» **Assigned task**: An exact restatement of all the data is required, with the pictures left out.

» **The records**:
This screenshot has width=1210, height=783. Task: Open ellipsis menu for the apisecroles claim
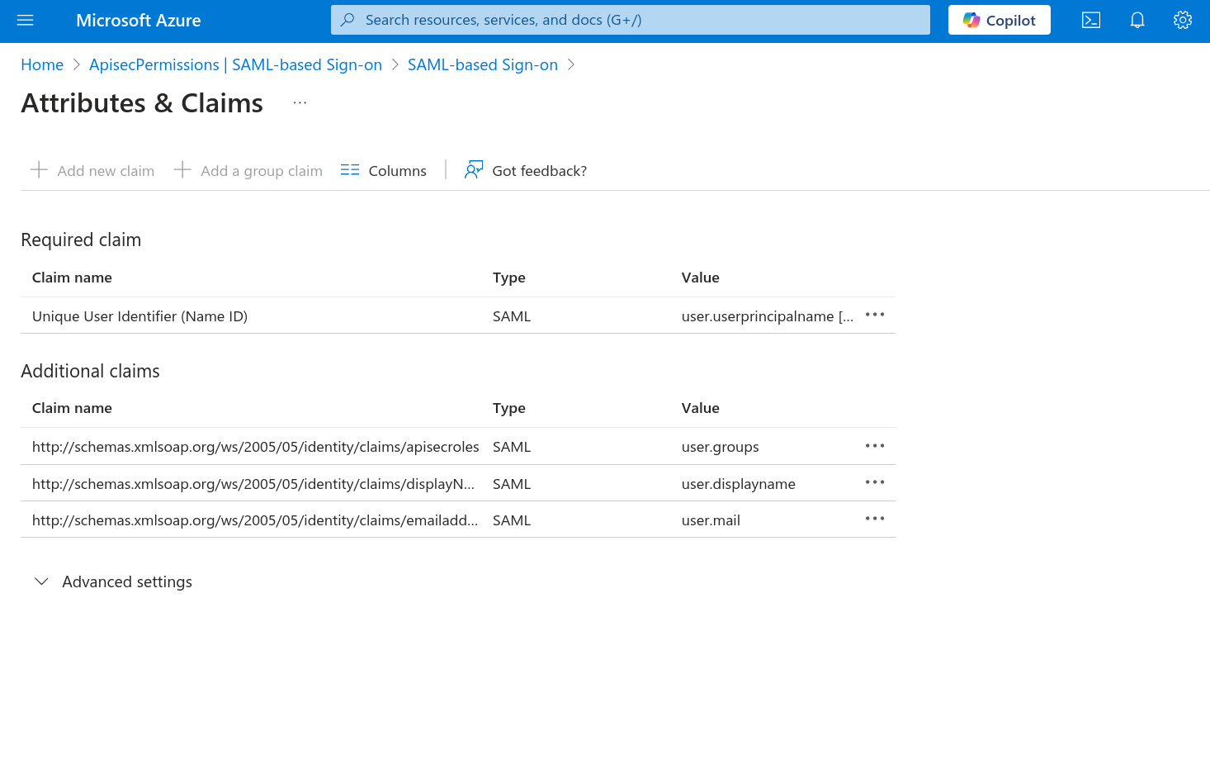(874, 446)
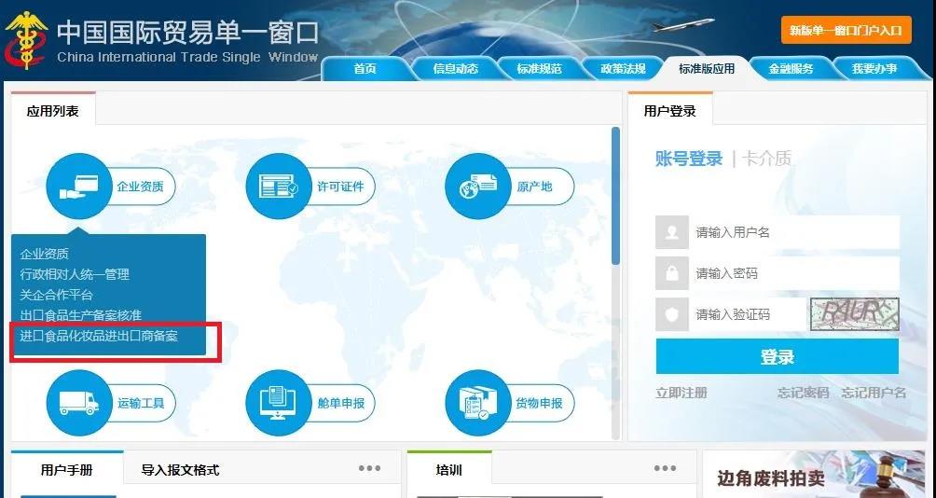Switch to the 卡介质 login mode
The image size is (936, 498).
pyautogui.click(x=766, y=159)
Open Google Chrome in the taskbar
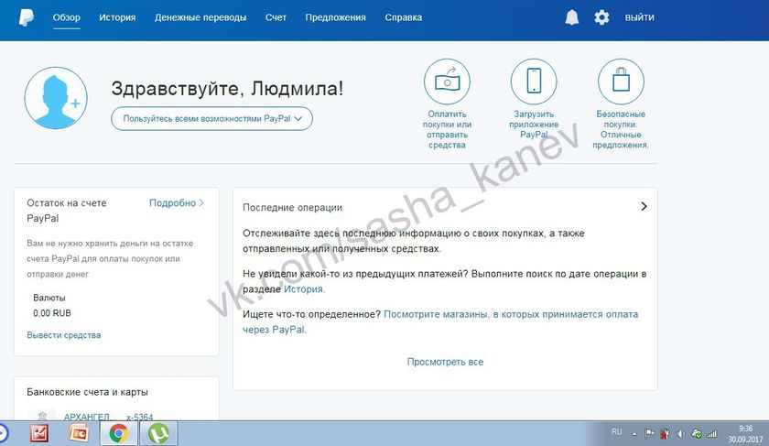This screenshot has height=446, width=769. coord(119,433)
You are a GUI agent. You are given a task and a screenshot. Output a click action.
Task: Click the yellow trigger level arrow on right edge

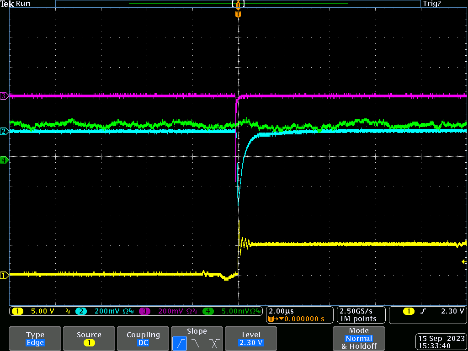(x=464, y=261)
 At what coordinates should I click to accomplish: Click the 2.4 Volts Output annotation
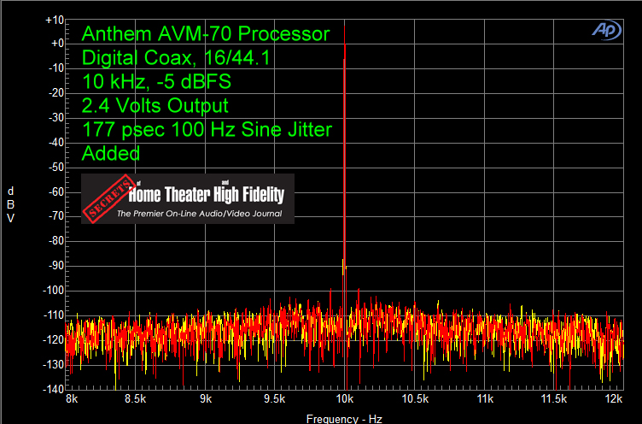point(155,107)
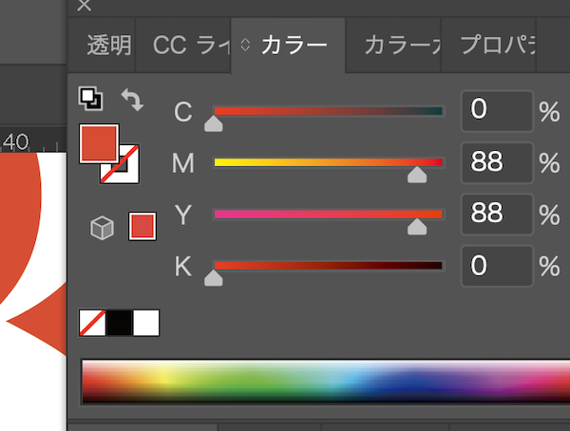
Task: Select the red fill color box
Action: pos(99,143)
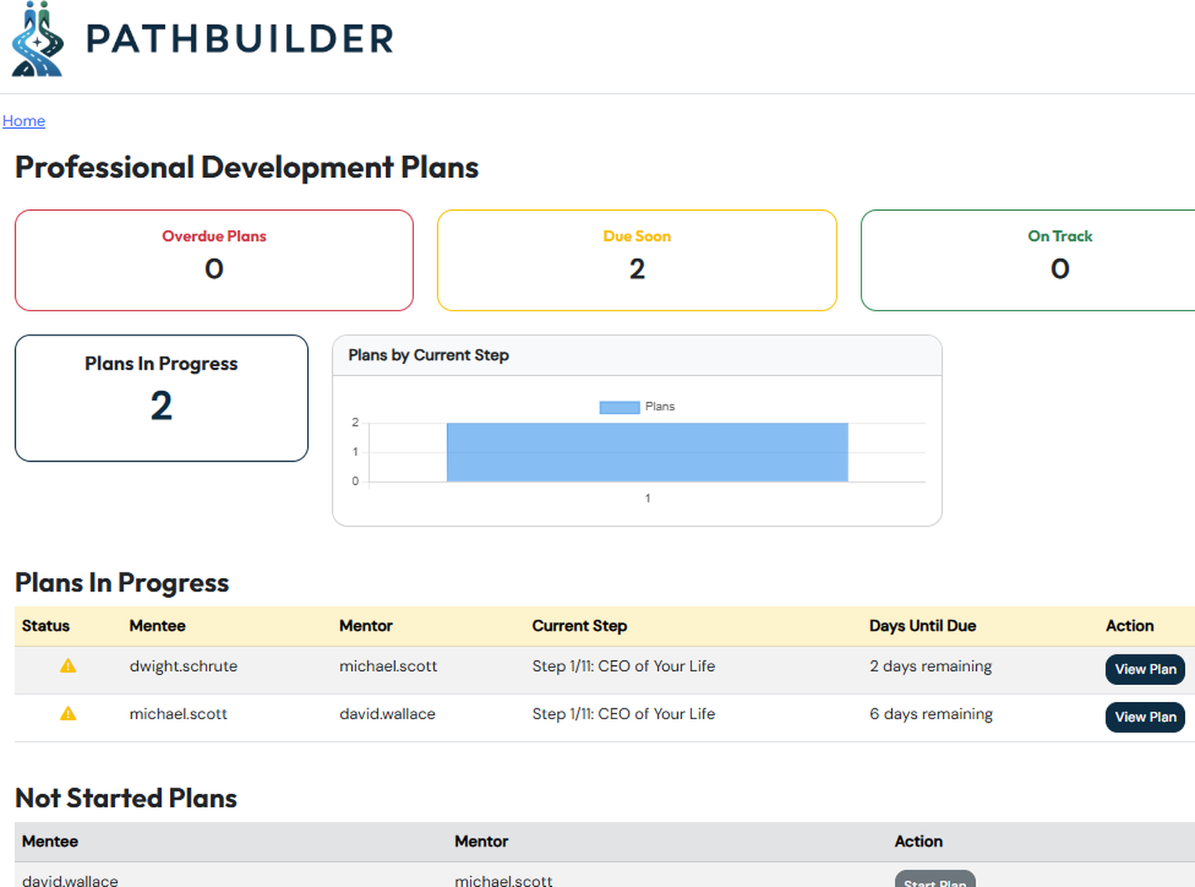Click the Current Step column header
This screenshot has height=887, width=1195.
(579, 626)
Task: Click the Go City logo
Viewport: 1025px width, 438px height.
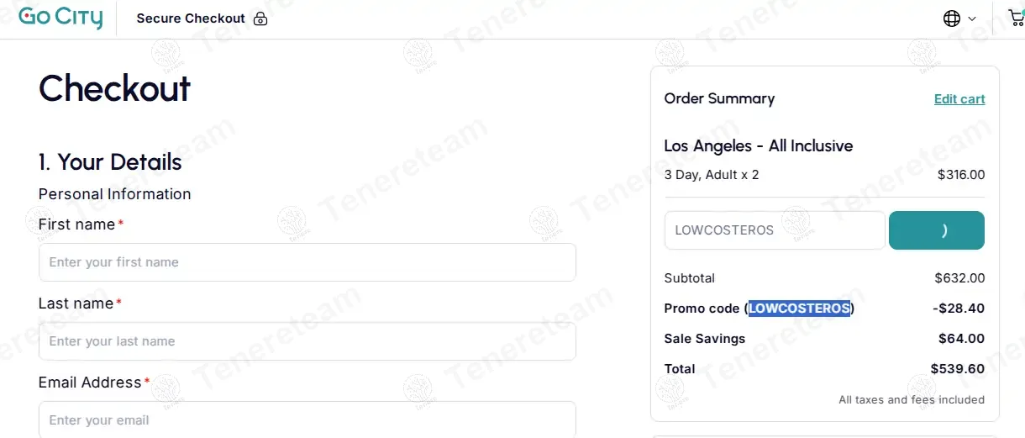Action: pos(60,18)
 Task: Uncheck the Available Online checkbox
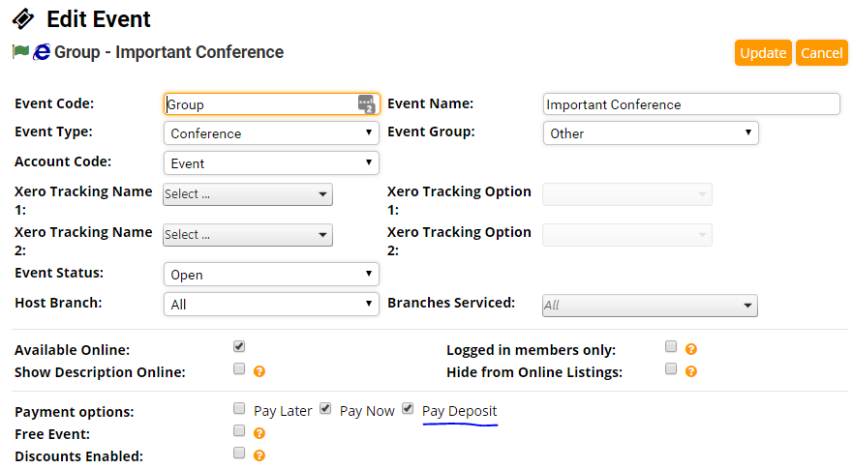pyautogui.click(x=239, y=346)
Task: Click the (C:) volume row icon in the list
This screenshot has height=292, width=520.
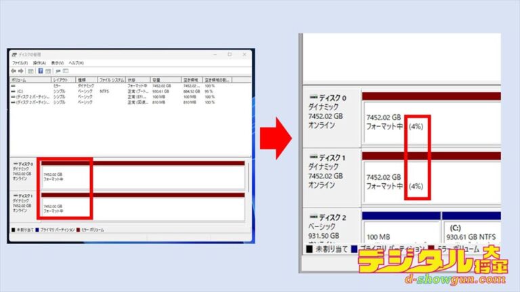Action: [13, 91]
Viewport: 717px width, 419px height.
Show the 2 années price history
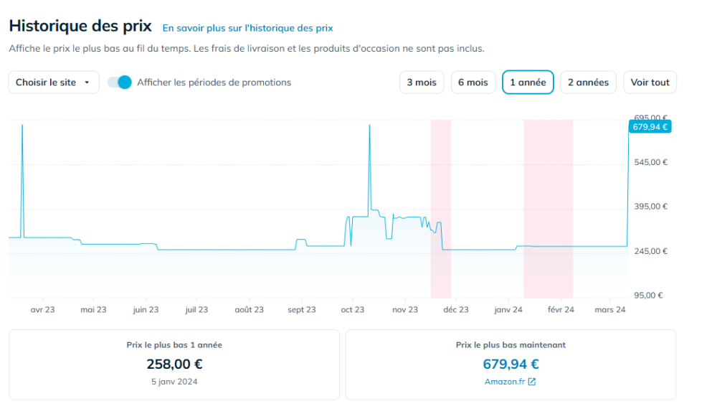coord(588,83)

» **Solution to this problem**:
This screenshot has width=1210, height=783. Task: Open ellipsis menu for the apisecroles claim
(874, 446)
Switch to the 卡介质 login mode
The image size is (936, 498).
pyautogui.click(x=766, y=159)
Open Google Chrome in the taskbar
This screenshot has height=446, width=769. coord(119,433)
You are a GUI agent. You are given a task and a screenshot. Output a click action.
Task: Click the yellow trigger level arrow on right edge

(x=464, y=261)
 At what coordinates should I click to accomplish: Click the 2.4 Volts Output annotation
point(155,107)
Task: Select the red fill color box
Action: pos(99,143)
Click the Current Step column header
This screenshot has height=887, width=1195.
(579, 626)
Task: Click the Go City logo
Viewport: 1025px width, 438px height.
Action: pos(60,18)
 Task: Uncheck the Available Online checkbox
pyautogui.click(x=239, y=346)
Task: Click the (C:) volume row icon in the list
This screenshot has height=292, width=520.
Action: [13, 91]
Viewport: 717px width, 419px height.
Show the 2 années price history
coord(588,83)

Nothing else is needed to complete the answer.